# Data under study
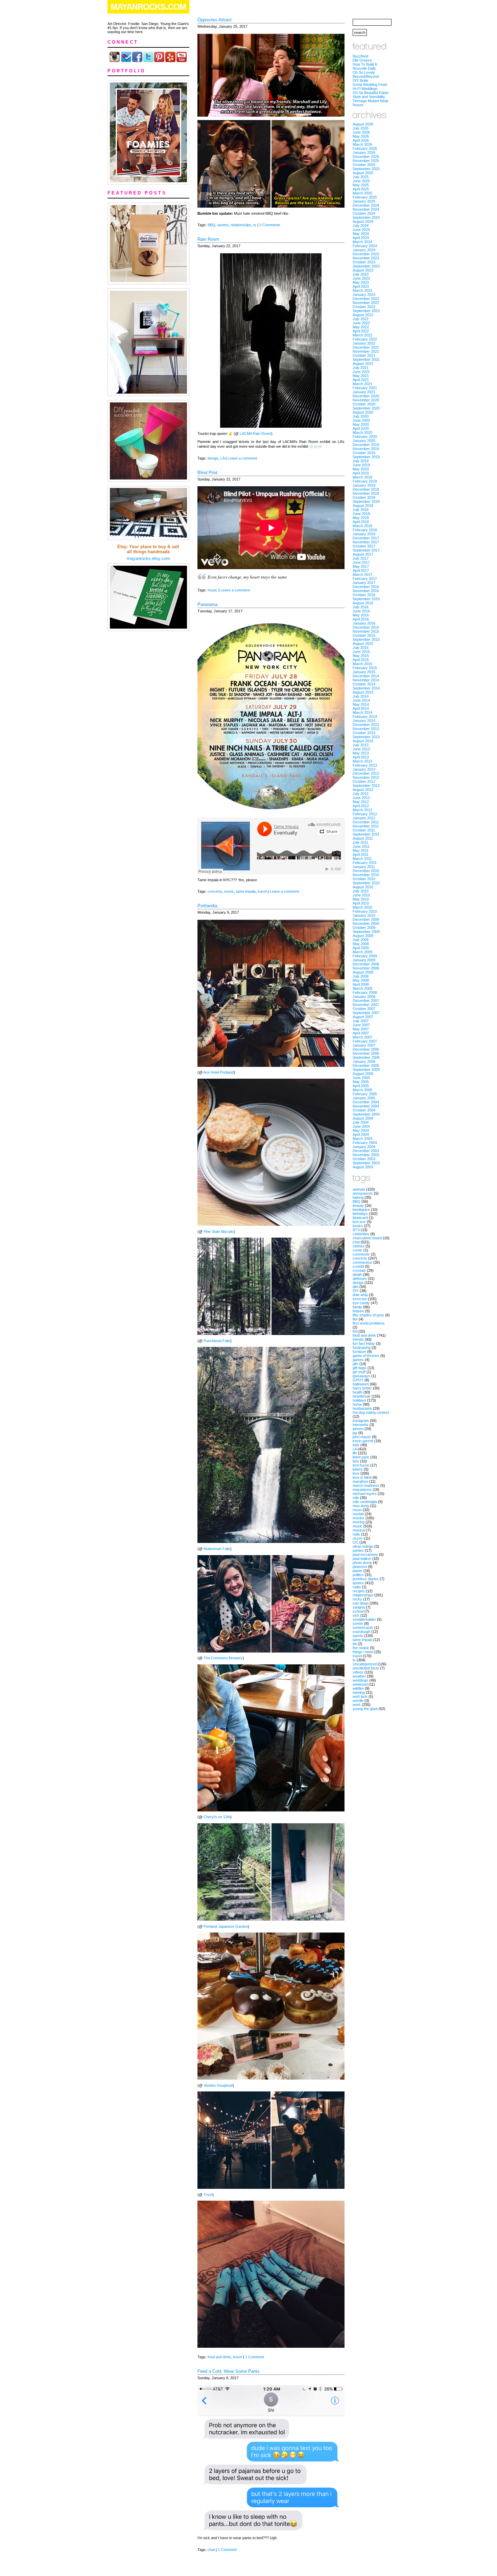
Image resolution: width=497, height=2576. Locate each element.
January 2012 (364, 818)
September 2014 (366, 688)
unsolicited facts (366, 1668)
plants (357, 1571)
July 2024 (361, 226)
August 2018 (363, 506)
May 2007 (361, 1029)
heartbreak (362, 1396)
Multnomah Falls (217, 1549)
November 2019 (366, 449)
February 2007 (365, 1041)
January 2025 (364, 201)
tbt (355, 1644)
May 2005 (361, 1082)
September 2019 (366, 457)
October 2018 (364, 497)
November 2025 (366, 161)
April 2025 (361, 189)
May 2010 (361, 899)
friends (358, 1339)
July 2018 (361, 510)
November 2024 (366, 209)
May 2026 (361, 136)
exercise (360, 1299)
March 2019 (362, 477)
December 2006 (366, 1049)
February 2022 (365, 339)
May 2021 (361, 376)
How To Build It (365, 64)
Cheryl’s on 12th (217, 1817)
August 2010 (363, 887)
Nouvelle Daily (364, 68)
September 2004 (366, 1114)
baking (358, 1197)
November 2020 (366, 400)
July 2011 (360, 842)
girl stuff (359, 1372)
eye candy (361, 1303)
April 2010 (361, 903)
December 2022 (366, 299)
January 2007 (364, 1045)
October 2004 (364, 1110)
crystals (359, 1270)
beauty (358, 1205)
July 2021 (361, 368)
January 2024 (364, 250)
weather (359, 1676)
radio (357, 1587)
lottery (358, 1469)
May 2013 (361, 753)
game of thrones (366, 1356)
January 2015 (364, 672)
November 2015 (366, 631)
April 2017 (361, 570)
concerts (215, 891)
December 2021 (366, 347)
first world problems (369, 1323)
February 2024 (365, 246)
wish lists (360, 1696)
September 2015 (366, 639)
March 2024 (362, 242)
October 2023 (364, 262)
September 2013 (366, 737)
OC (355, 1542)
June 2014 (361, 700)
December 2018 (366, 489)
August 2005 (363, 1074)
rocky (357, 1599)
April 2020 (361, 428)
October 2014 (364, 684)
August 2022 (363, 315)
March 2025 (362, 193)
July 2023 (361, 274)
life (355, 1453)
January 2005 (364, 1098)
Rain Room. (208, 239)
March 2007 (362, 1037)
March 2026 (362, 144)
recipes (359, 1591)
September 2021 (366, 359)
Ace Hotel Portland (218, 1072)
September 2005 (366, 1070)
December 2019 (366, 445)
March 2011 (362, 859)
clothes (358, 1246)
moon (357, 1510)
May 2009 (361, 944)
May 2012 (361, 802)
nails (356, 1534)
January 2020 (364, 441)
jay (355, 1433)
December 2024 (366, 205)
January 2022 (364, 343)
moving (358, 1522)
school (358, 1611)
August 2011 (363, 838)
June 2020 (361, 420)
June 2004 (361, 1126)
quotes (223, 225)
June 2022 (361, 323)
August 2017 (363, 554)
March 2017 (362, 574)
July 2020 (361, 416)
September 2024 (366, 217)
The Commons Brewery (223, 1658)
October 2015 (364, 635)
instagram (361, 1421)
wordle (358, 1701)
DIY (356, 1291)
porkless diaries (366, 1579)
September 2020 (366, 408)
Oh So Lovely (364, 72)
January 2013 (364, 769)
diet (355, 1287)
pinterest (360, 1567)
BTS (356, 1230)
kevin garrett (363, 1441)
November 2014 (366, 680)
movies (358, 1518)
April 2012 (361, 806)
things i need (363, 1652)
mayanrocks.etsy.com (148, 558)
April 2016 (361, 619)
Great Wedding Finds (370, 85)
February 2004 (365, 1143)
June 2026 (361, 132)
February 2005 (365, 1094)
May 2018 (361, 518)
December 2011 (366, 822)
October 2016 (364, 595)
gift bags (359, 1368)
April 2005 (361, 1086)
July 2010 (361, 891)
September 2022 (366, 311)
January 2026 (364, 152)
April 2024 (361, 238)
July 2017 (361, 558)
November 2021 (366, 351)
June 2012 (361, 798)
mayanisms (362, 1490)
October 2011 (364, 830)
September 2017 (366, 550)
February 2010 (365, 911)
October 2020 (364, 404)
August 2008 (363, 972)
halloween (361, 1384)
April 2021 (361, 380)
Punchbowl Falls (217, 1341)
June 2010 (361, 895)
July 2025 (361, 177)
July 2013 (361, 745)
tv (254, 225)
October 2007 (364, 1009)
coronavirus (362, 1262)
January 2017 (364, 583)
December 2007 (366, 1001)
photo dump (362, 1563)
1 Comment (254, 2357)
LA (222, 458)
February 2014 (365, 717)
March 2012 (362, 810)
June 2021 (361, 372)
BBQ (211, 225)
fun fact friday (364, 1343)
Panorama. (208, 604)
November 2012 (366, 777)
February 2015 (365, 668)
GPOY (358, 1380)
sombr (358, 1623)
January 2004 (364, 1147)
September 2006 (366, 1057)
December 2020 (366, 396)
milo (356, 1498)
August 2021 (363, 363)
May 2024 (361, 234)
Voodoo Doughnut (218, 2085)
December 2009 (366, 919)
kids (356, 1445)
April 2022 (361, 331)
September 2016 (366, 599)
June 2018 (361, 514)
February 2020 (365, 437)
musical (359, 1530)
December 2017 (366, 538)
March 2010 (362, 907)
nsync (358, 1538)
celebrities (361, 1234)
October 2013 (364, 733)
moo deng (361, 1506)
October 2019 (364, 453)
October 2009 (364, 928)
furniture (359, 1352)
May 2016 (361, 615)
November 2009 (366, 923)
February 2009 (365, 956)
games (358, 1360)
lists (356, 1461)
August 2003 (363, 1167)
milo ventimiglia (365, 1502)
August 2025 (363, 173)
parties (358, 1550)
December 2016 (366, 587)
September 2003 (366, 1163)
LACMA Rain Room (255, 433)
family (357, 1307)
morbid (358, 1514)
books (358, 1226)
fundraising (362, 1347)
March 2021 (362, 384)
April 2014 (361, 708)
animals (359, 1189)
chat (211, 2550)
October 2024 (364, 213)
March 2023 (362, 290)
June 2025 (361, 181)
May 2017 (361, 566)
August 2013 (363, 741)
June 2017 (361, 562)
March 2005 (362, 1090)
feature (358, 1311)
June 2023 (361, 278)
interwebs (361, 1425)
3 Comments (269, 225)
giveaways (361, 1376)
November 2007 (366, 1005)
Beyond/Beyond (366, 76)
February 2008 (365, 992)
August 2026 (363, 124)
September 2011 (366, 834)
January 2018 (364, 534)
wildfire (358, 1688)
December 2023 (366, 254)
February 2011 (365, 863)
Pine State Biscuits (219, 1232)
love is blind (362, 1477)
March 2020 (362, 432)
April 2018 (361, 522)
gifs (355, 1364)
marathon (360, 1481)
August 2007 (363, 1017)
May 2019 (361, 469)
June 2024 (361, 230)
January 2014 (364, 721)
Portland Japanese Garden (226, 1926)
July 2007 (361, 1021)
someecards (363, 1627)
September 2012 (366, 785)
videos (358, 1672)
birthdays (360, 1214)
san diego (361, 1603)
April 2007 (361, 1033)
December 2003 (366, 1151)
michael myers (365, 1494)
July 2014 (361, 696)
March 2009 (362, 952)
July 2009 (361, 940)
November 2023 (366, 258)
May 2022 (361, 327)
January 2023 (364, 294)
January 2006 (364, 1061)
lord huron (361, 1465)
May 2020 (361, 424)
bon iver (359, 1222)
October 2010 (364, 879)
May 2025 (361, 185)
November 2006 (366, 1053)
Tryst (208, 2195)
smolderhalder (364, 1619)
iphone (358, 1429)
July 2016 (361, 607)
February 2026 (365, 148)
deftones (360, 1279)
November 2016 (366, 591)
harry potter (362, 1388)
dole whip (360, 1295)
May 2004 (361, 1130)
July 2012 (361, 794)
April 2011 (361, 854)
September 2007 (366, 1013)
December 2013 (366, 725)
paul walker (362, 1558)
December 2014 (366, 676)
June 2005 (361, 1078)
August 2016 (363, 603)
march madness (366, 1485)
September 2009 (366, 932)
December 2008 (366, 964)
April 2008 (361, 984)
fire (355, 1319)
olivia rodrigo (363, 1546)
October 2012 (364, 781)
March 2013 (362, 761)
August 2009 (363, 936)
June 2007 (361, 1025)
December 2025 (366, 157)
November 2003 (366, 1155)
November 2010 (366, 875)
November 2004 (366, 1106)
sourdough (361, 1632)
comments (361, 1254)
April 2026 (361, 140)
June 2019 (361, 465)
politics (358, 1575)
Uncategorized (365, 1664)
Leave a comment (242, 458)
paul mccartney (365, 1554)
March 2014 (362, 712)
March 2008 (362, 988)
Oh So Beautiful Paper (371, 93)
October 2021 (364, 355)
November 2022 (366, 303)
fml (355, 1331)
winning (359, 1692)
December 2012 (366, 773)
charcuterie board (367, 1238)
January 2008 (364, 996)
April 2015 (361, 660)
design (213, 458)
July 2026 (361, 128)
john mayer (362, 1437)
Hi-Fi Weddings (365, 89)
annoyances (363, 1193)
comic (357, 1250)
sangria (359, 1607)
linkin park (361, 1457)
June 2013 (361, 749)
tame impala (246, 891)
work (357, 1705)
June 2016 (361, 611)
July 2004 (361, 1122)
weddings (360, 1680)
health (357, 1392)
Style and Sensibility (369, 97)
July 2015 (361, 648)
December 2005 (366, 1065)
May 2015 (361, 656)
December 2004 (366, 1102)
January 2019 (364, 485)
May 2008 (361, 980)
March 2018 (362, 526)
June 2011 (361, 846)
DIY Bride (360, 80)
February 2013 (365, 765)
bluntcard (360, 1218)
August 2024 (363, 221)
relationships (241, 225)
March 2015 (362, 664)
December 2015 (366, 627)
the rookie (361, 1648)
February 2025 (365, 197)
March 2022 (362, 335)
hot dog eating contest (371, 1412)
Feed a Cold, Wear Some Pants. (229, 2371)
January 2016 (364, 623)
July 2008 (361, 976)
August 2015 (363, 643)
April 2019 (361, 473)
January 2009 (364, 960)
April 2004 (361, 1134)
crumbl (358, 1266)
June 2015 (361, 652)
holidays (359, 1400)
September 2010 (366, 883)
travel (262, 891)
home (357, 1404)
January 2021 (364, 392)
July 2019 (361, 461)
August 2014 (363, 692)
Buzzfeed (360, 56)
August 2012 (363, 790)
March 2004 (362, 1139)
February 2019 (365, 481)
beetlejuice (361, 1210)
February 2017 (365, 579)
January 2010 (364, 915)
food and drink (219, 2357)
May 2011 (361, 850)
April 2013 (361, 757)
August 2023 (363, 270)
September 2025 (366, 169)
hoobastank (362, 1408)
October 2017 (364, 546)
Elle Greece (362, 60)
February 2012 (365, 814)
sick (356, 1615)
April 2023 (361, 286)
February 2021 (365, 388)
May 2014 (361, 704)
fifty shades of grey (368, 1315)
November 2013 (366, 729)
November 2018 (366, 493)
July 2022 (361, 319)
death (357, 1274)
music (212, 590)
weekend (360, 1684)
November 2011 (366, 826)
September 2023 (366, 266)
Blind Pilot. (208, 472)
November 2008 (366, 968)
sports (358, 1636)
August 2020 (363, 412)
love (356, 1473)
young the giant (365, 1709)
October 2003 (364, 1159)
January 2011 (364, 867)
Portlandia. (207, 905)
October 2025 (364, 165)
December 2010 (366, 871)
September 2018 (366, 501)
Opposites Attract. (215, 19)
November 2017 (366, 542)
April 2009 (361, 948)
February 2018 (365, 530)
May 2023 (361, 282)
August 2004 (363, 1118)
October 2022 (364, 307)
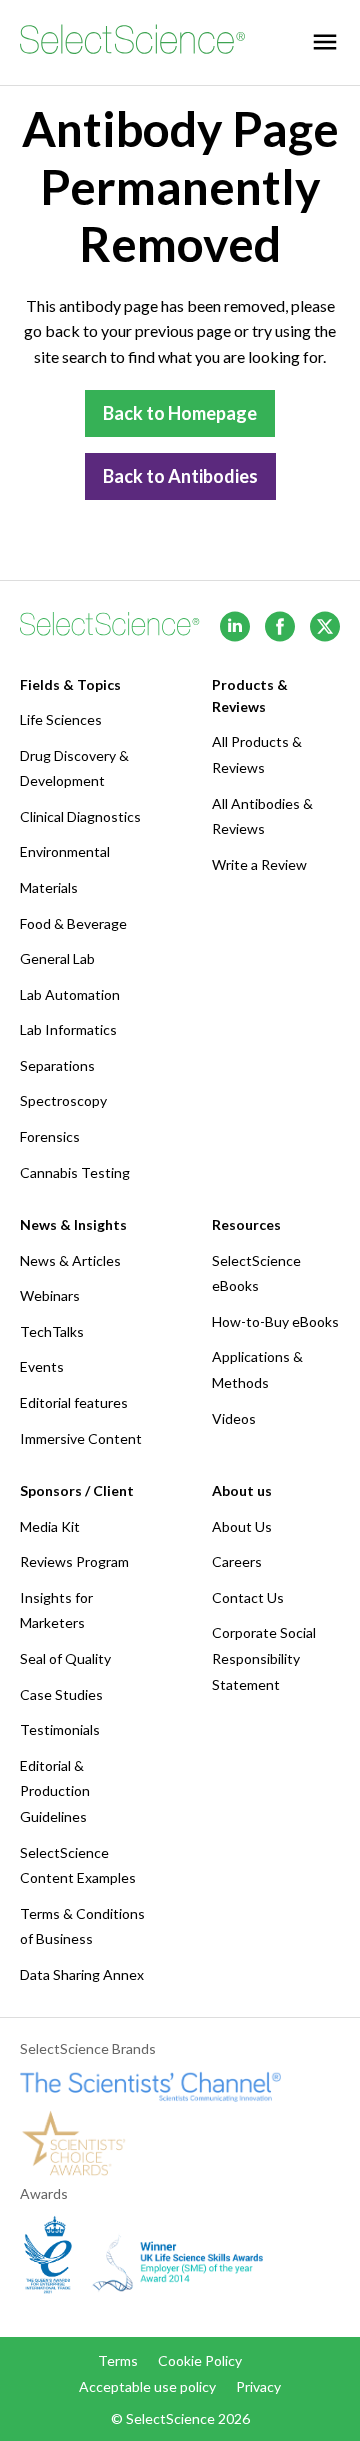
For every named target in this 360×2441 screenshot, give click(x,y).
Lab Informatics (68, 1029)
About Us (242, 1526)
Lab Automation (70, 994)
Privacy (258, 2386)
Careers (237, 1561)
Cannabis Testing (75, 1172)
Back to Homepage (180, 413)
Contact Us (248, 1597)
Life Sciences (61, 719)
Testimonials (60, 1729)
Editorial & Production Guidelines (55, 1791)
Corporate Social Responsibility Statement (264, 1658)
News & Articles (70, 1260)
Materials (49, 887)
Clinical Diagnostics (80, 816)
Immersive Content (81, 1438)
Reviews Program (74, 1561)
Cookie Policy (200, 2360)
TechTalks (52, 1331)
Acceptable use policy (147, 2386)
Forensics (50, 1136)
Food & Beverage (73, 923)
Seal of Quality (65, 1658)
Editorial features (74, 1402)
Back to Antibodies (180, 476)
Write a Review (259, 864)
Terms (118, 2360)
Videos (234, 1418)
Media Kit (50, 1526)
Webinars (50, 1295)
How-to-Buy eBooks (275, 1321)
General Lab (57, 958)
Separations (57, 1065)
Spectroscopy (63, 1100)
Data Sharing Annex (82, 1974)
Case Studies (61, 1694)
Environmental (65, 851)
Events (42, 1366)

# Exercise details
Take the lines above from the one containing "love is blind (362, 1477)" to the one containing "November 2004 (366, 1106)" and retype them exactly, both ends included, with nothing added.

# Response box
love is blind (362, 1477)
March 2020 (362, 432)
April 2018 (361, 522)
gifs (355, 1364)
marathon (360, 1481)
August 2007 (363, 1017)
May 2019 (361, 469)
June 2024 (361, 230)
January 2014 (364, 721)
Portland Japanese Garden (226, 1926)
July 2007 (361, 1021)
someecards (363, 1627)
September 2012 (366, 785)
videos (358, 1672)
birthdays (360, 1214)
san diego (361, 1603)
April 2007 (361, 1033)
December 2003 (366, 1151)
michael myers (365, 1494)
July 2014 (361, 696)
March 2009 (362, 952)
July 2009 (361, 940)
November 2023 (366, 258)
May 2022 (361, 327)
January 2023 (364, 294)
January 2006 (364, 1061)
lord huron (361, 1465)
May 2020 (361, 424)
bon iver (359, 1222)
October 2010 (364, 879)
May 2025 (361, 185)
November 2006 (366, 1053)
Tryst (208, 2195)
smolderhalder (364, 1619)
iphone (358, 1429)
July 2016 (361, 607)
February 2026 (365, 148)
deftones (360, 1279)
November 2016 (366, 591)
harry potter (362, 1388)
dole whip (360, 1295)
May 2004 (361, 1130)
July 2012 (361, 794)
April 2011 (361, 854)
September 2007 (366, 1013)
December 2013 (366, 725)
paul walker (362, 1558)
December 2014 (366, 676)
June 2005 (361, 1078)
August 2016 (363, 603)
march madness (366, 1485)
September 2009 (366, 932)
December 2008 (366, 964)
April 2008 (361, 984)
fire (355, 1319)
olivia rodrigo (363, 1546)
October 2012 (364, 781)
March 2013 (362, 761)
August 2009 (363, 936)
June 2007 (361, 1025)
December 2025 (366, 157)
November 2003 (366, 1155)
November 2010 (366, 875)
November 2004 (366, 1106)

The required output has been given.